For the series, Colorado is 6-of-13 on the power play and has killed off 13 of 14 shorthanded situations.

“Without special teams, you’re not going to win in playoffs; you’re not going go as far as we have,” Avs center and primary penalty killer Nico Sturm said after the victory. “The thing is, we have full confidence in them. When our power play goes out, I think, ‘There’s a very good chance that we’re going to score right now.’ On the flip side, on the PK, there’s no panic, really, at all.

“We’re so confident in the guys that we have in both groups.”

Sturm assisted on linemate Andrew Cogliano’s third-period goal to forge a 2-2 tie. The Avs never led in Game 4 until they won it.  Cogliano, who had Sturm’s shot bounce off Cogliano’s body and slip past goalie Andrei Vasilevskiy, is also a primary penalty killer. He’s proud of that unit.

“The power play has been a key difference for us, getting timely goals and keeping us in games,” Cogliano said after Game 4. “When they’re out there snapping it around like that, they feel confident. On the PK, we’ve done a pretty good job as of late and we’ve got to continue that. (The Lightning) are highly skilled and best-case scenario, just stay out of the (penalty) box.”

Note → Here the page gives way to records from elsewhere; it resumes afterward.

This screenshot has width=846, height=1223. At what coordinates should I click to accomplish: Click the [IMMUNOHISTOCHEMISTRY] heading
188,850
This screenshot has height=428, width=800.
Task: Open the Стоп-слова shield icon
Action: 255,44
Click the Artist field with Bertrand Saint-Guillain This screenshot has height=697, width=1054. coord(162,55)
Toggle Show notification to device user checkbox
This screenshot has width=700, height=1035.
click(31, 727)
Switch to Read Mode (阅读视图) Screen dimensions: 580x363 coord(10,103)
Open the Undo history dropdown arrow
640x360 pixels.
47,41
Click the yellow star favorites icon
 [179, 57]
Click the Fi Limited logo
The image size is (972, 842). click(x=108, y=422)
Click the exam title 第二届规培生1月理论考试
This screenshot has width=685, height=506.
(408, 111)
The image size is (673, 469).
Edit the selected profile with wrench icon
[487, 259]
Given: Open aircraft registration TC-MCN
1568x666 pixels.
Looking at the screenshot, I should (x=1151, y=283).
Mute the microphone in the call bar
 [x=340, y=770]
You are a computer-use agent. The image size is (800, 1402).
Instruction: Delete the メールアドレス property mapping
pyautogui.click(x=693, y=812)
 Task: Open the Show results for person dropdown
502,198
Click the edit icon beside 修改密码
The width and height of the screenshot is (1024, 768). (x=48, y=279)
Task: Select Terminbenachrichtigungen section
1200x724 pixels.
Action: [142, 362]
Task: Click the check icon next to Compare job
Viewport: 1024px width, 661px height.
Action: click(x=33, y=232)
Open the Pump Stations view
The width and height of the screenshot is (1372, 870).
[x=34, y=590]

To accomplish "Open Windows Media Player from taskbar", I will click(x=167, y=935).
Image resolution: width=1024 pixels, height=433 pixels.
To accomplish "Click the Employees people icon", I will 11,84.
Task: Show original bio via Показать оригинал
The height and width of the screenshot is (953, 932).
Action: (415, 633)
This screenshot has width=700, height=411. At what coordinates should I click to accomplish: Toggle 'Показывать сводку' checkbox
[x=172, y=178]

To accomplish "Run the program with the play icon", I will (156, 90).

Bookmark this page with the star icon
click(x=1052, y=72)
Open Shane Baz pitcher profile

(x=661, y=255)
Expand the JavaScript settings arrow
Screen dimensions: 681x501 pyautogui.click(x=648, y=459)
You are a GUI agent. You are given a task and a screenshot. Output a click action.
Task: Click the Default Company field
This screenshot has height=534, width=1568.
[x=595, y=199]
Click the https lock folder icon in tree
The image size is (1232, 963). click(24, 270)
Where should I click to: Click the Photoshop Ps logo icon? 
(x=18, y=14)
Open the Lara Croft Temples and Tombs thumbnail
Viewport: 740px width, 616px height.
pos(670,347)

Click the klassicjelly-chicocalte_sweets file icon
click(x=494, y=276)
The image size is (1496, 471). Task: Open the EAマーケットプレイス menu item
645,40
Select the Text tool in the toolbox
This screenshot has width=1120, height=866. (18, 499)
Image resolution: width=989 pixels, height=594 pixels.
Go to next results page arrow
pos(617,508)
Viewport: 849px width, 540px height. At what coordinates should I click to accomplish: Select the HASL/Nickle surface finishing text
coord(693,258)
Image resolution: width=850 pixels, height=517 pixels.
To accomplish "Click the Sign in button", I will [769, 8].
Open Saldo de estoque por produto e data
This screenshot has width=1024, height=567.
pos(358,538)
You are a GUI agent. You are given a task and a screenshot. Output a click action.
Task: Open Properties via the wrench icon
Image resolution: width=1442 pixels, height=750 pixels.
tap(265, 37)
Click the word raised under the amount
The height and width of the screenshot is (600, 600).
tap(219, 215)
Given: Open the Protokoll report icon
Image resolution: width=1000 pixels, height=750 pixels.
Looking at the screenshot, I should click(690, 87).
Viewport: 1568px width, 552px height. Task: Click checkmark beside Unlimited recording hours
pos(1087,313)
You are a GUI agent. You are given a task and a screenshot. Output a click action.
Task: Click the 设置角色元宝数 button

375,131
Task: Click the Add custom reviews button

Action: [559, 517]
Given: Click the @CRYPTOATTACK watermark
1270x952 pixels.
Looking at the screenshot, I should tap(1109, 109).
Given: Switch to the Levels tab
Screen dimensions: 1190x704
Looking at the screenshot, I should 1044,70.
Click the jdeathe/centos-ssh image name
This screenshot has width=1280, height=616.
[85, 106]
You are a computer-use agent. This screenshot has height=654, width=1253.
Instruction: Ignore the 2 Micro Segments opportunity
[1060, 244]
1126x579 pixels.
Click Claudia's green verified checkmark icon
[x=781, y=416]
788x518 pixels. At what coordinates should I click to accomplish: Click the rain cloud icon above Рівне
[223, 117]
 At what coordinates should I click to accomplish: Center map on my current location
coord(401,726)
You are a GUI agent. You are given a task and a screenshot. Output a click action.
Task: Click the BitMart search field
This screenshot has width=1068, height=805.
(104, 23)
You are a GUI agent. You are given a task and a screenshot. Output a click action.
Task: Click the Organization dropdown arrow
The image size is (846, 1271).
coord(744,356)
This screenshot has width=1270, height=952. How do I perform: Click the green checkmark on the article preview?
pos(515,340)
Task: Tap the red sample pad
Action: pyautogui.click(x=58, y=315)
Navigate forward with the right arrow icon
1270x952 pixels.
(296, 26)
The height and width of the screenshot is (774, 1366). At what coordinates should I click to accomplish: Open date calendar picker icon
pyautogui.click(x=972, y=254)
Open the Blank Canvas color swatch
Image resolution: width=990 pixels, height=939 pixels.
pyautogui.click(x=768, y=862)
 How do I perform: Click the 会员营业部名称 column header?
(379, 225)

Center Nathan MacKinnon scored the Avs’ power-play goal on Wednesday to tie the game 1-1 at 5:17 of the second period. It was MacKinnon’s first goal of the series and extended Colorado’s power-play scoring streak to five games dating to Game 4 of the Western Conference finals against Edmonton.

“A little adversity early. Not our greatest first period. But we took control of the game the last 50 minutes,” MacKinnon said. “Awesome win, going home, got to win one more. We earned that win. We dominated OT. We had a good third period. Good momentum going into Game 5.”